The decorum of art may seem to the moralist far less important than the decency his own strong emotions feel after, but the moralist is wrong. The decorum of art is the deeper kind of decency, for it is based on lasting principles, and it leads to an understanding of the positive good in art, to beauty, as the moralist’s concern for decency often does not. You cannot explain on moral grounds why the glorification of the body in Walt Whitman, let us say, is sometimes disconcerting, yet the glorification of it in Greek sculpture seems not only decent but noble. The artist could explain the matter if he understood the decorum of artistic mediums. In so far as he does not understand it, he adds to the confusion of the arts in our time; he fills our magazines, for example, with photographs of Greek dances, and is himself, let us hope, disturbed by the grotesque contortions he has perpetuated. The dance was probably a graceful flow of motion; of all that flow, however, only a few moments would be in the decorum of the camera—moments of poise, in which motion might be suggested but not represented. But the photographer was charmed by the moments of motion, which are the essence of dance decorum, and he gives us a picture of grim-faced ladies suspended in the air, with frantic gestures of fingers and toes.
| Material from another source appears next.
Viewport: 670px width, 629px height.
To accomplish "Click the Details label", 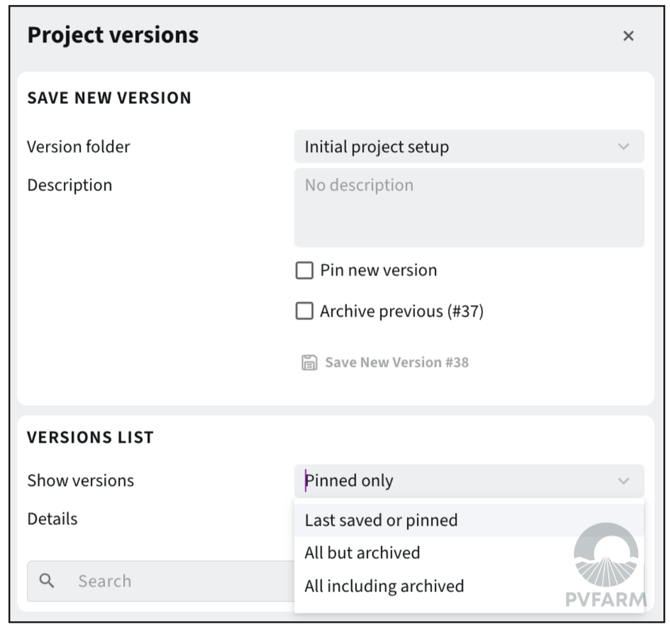I will (52, 519).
In literature, since the medium is language, decorum is a question of the limitations and capacities of words. The great limitation of language is that it must be heard or read one word at a time, though most of the things we wish to speak of in this world should be thought of or seen all at once, and their true outline and their total effect may be dislocated by piecemeal expression. To represent in language a landscape or a person, a building or any intellectual architecture, is, strictly speaking, impossible; we can merely make statements, carefully selected, about the subject, and trust that no matter how dismembered in the telling, it will somehow come together again in the hearer’s mind, thanks largely to the hearer’s imagination. Where the suggestion is so slight and the collaboration so great, the writer is under some obligation to be precise and conscientious in what he suggests. His responsibility might perhaps seem less when he is telling a story; if language is inapt for the portrayal of stationary things having mass, structure and extent, we might suppose it better fitted to the representation of action, which like language occurs in sequence of time. But even in the recital of events, language has to name separately in an artificial order events which actually coincide, and the reader’s imagination must put the fragments together again. “Indeed,” replied Mr. Jones, or, Mr. Jones replied, “Indeed!” Neither formula quite represents what happened. In life, when we heard the “Indeed!” the sound would tell us not only what was said but also who said it. No wonder the poets have so often thought of the drama as the most satisfying literary form, for when a play is acted, words convey in it all that they can convey in life, and they are aided, as in life, by other kinds of language—by gesture, facial expression, scenery, which speak to the eye while the voice is speaking to the ear.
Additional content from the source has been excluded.